Do you have any notable ancestors?

To the world at large, none of my ancestors have done anything that I’m aware of that would be notable in any famous sense.  However, to me personally, a few stand out for their bravery, skills, and traits that ended up being very much a part of me and who I became.  

The two that were most impactful were my great-great-grandfather Franz Heinrich Moorman and my great-grandfather Eugene Adelbert Otto.  Both immigrated to the United States from Germany in the 1800s and I admire that they, like many other European immigrants, decided to leave their parents, siblings, and homeland, most likely never to see them again, and make the dangerous 4,000+ mile trip to the United States.  People often say that I’m lucky to live in the United States, but the reality is that these two Germans are the reason I live here.  Their dream became my reality and the reason I speak English instead of German.

The majority of my Moorman side were farmers.  They settled and many continue to live in Mercer County cities such as Coldwater, Maria Stein, and St. Henry located about eighty miles north of Dayton.  I might have been a country boy if not for my grandfather Leo Albinus Moorman, who came to Dayton for a job working in the management dining room of John H. Patterson, the founder of NCR.  He moved just before the Great Flood of 1913 and my Uncle Ray recalls that he always talked about how NCR built boats to rescue people from the flood.  Sadly, the only memory I have of Grandpa Leo was as a five-year-old watching him laying on a bed in the living room of his west Dayton house on Lookout Avenue during the last months of his life.
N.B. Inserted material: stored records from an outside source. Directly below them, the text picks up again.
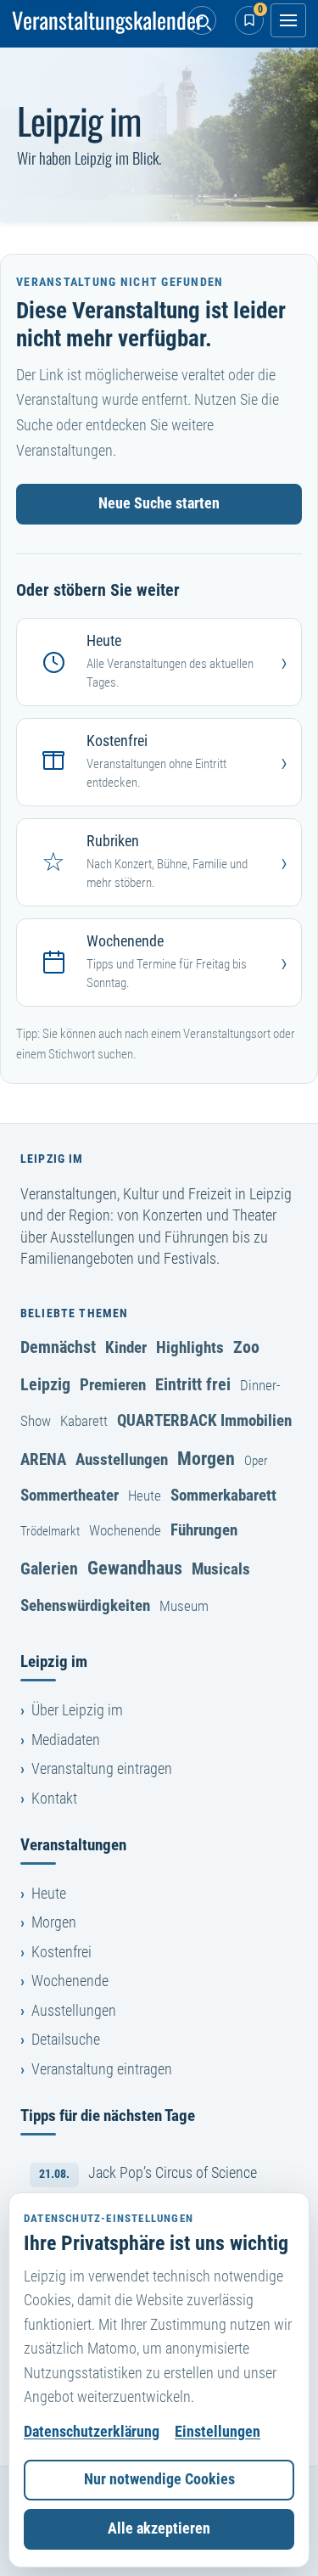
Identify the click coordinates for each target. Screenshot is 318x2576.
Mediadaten (65, 1739)
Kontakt (54, 1798)
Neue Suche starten (159, 503)
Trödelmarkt (50, 1531)
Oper (256, 1460)
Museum (184, 1605)
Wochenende (125, 1530)
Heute (144, 1495)
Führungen (203, 1530)
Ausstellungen (121, 1459)
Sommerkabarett (223, 1495)
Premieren (113, 1385)
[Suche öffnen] (201, 20)
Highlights (190, 1347)
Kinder (126, 1347)
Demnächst (58, 1347)
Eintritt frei (193, 1384)
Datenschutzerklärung (91, 2431)
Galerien (49, 1568)
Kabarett (84, 1420)
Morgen (206, 1458)
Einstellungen (217, 2431)
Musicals (221, 1569)
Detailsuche (65, 2039)
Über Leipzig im (77, 1710)
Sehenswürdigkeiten (85, 1605)
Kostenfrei (61, 1952)
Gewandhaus (134, 1568)
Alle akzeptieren (159, 2528)
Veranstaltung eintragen (101, 1768)
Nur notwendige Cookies (159, 2479)
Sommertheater (69, 1495)
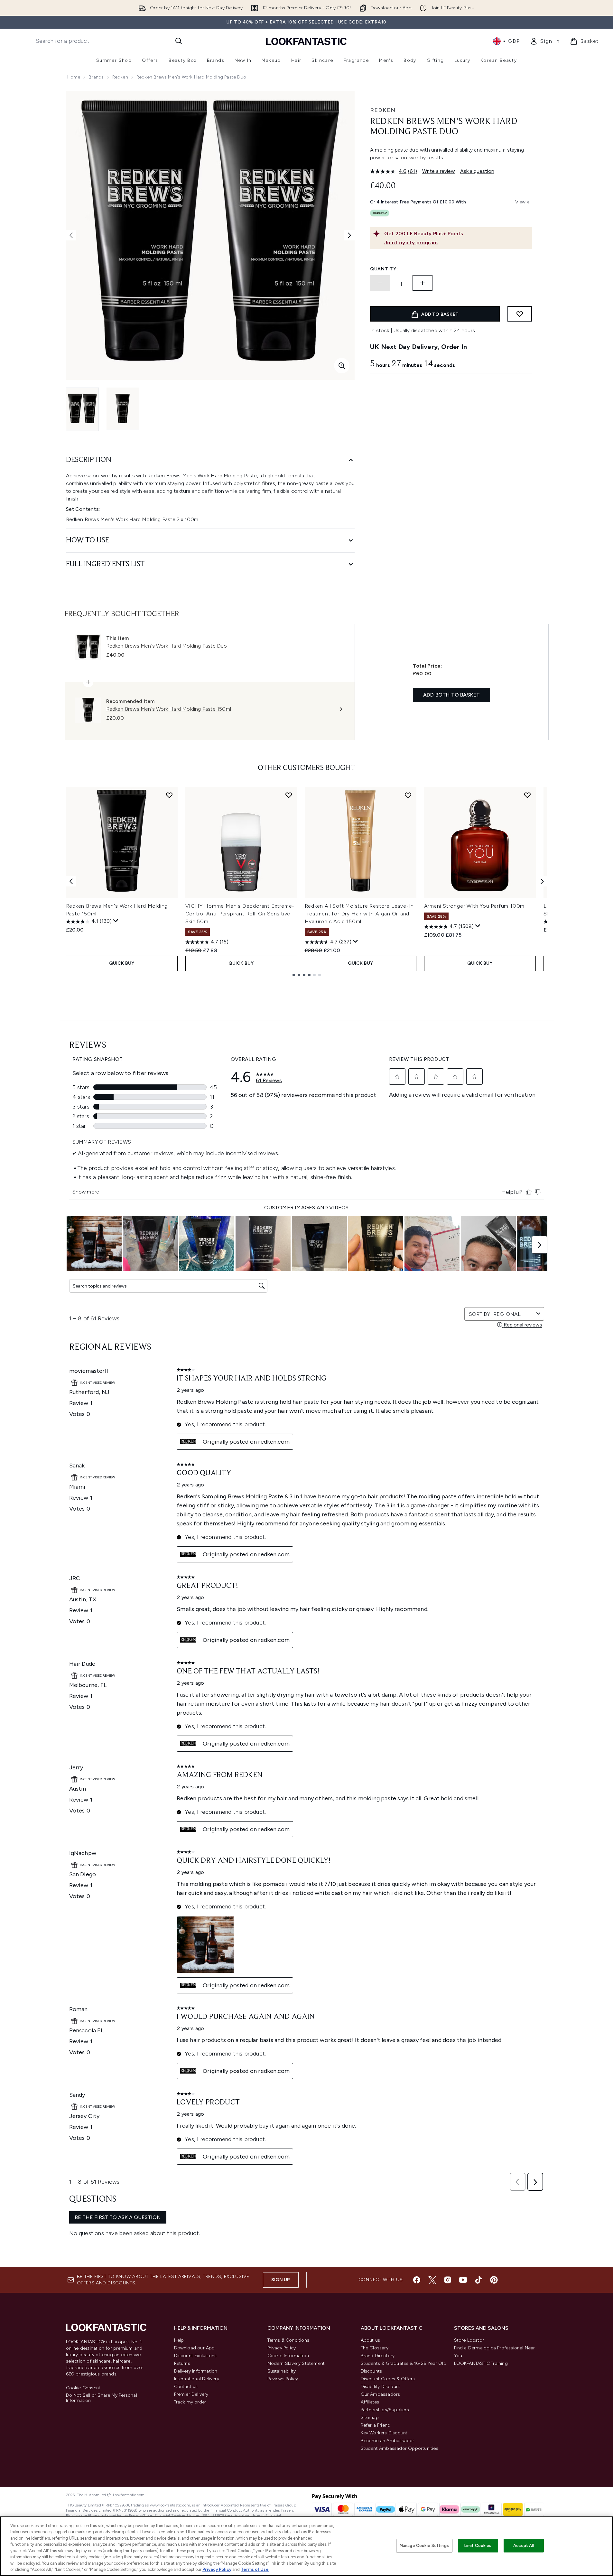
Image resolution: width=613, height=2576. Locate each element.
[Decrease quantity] (380, 283)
When I was a little boy I had a passion for baking which my mother was very nice to let me explore.  What I would not find out until much later in life is that my Otto ancestors, back to the mid-1500s, were bakers, so perhaps I am genetically inclined to get out the flour from time to time.  Among the favorites I make are homemade pie dough, bread dough, pizza dough, and challah bread.  One of my cousins, Gene Otto, opened a bakery/coffee shop in Olympia, Washington, making our ancestor’s passion his everyday work.

One of the break-the-ice lines I use when starting a speech is “I’m the son of two actors, an engineer, and a cheerleader.  Obviously, both my parents were actors and that’s how they met, but if you think my Dad was the engineer and my mother the cheerleader, you’re wrong.  My Dad was both.”  My Dad was a cheerleader at The University of Dayton where he graduated with a degree in electrical engineering.  Mom was an accountant and aspiring actress.  They met at The Dayton Blackfriars’ Guild, married in 1950, and continued their acting passion for about another ten years, even including me for a potential part as a ring bearer in one of the plays.  It was many, many years later that I realized that they were the reason I like to talk in front of an audience.  I am an actor at heart.  Only my brother Martin took acting to the same level as our parents, performing in local theatre groups.  But our other brothers, Greg and Dave, don’t shy away from public speaking or performing.  It’s in our blood.